Data excerpts:

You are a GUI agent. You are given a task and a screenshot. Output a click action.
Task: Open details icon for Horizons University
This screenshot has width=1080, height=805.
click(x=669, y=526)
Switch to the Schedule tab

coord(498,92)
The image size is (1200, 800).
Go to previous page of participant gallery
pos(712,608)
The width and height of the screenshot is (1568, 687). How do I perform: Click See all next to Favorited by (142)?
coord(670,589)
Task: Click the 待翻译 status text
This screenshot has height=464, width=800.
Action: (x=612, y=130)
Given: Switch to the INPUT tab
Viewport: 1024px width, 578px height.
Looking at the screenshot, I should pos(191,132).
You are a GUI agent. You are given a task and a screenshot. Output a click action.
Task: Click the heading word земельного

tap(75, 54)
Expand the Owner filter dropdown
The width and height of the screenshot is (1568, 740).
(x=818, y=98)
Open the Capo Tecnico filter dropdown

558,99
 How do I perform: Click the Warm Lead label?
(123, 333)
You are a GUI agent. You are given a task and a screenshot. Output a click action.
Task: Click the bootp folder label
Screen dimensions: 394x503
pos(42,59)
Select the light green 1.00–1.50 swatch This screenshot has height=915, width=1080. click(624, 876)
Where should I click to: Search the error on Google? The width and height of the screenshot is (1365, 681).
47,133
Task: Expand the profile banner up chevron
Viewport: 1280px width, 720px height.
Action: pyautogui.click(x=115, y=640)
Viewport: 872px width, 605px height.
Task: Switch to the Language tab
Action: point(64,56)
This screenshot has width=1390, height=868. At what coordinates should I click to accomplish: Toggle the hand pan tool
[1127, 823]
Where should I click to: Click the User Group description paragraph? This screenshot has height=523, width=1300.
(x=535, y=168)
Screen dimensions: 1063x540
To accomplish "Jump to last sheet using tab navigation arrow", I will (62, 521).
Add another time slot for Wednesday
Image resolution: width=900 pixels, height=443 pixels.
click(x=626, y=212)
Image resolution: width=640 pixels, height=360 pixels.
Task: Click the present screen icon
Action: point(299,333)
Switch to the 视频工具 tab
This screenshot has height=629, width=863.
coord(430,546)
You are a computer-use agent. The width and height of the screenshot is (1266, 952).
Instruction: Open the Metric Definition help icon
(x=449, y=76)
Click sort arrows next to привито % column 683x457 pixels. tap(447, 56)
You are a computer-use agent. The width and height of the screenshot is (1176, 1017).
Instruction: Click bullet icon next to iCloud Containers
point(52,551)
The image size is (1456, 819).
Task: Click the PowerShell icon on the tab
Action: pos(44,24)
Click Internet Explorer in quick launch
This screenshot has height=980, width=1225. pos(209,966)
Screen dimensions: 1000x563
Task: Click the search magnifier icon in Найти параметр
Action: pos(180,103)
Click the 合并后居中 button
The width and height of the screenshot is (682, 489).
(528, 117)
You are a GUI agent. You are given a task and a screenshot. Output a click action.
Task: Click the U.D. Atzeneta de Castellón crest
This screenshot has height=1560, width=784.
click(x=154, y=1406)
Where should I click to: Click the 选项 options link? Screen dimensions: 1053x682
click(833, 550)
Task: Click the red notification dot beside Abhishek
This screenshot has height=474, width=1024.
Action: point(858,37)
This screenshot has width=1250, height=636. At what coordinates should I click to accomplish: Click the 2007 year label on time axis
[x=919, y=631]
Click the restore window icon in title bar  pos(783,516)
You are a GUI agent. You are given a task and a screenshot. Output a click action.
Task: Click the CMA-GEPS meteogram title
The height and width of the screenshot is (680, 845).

*What to produce:* What is the number of lines above that hold the string "computer"? Answer with that number alone.

*Response to this exercise:* 2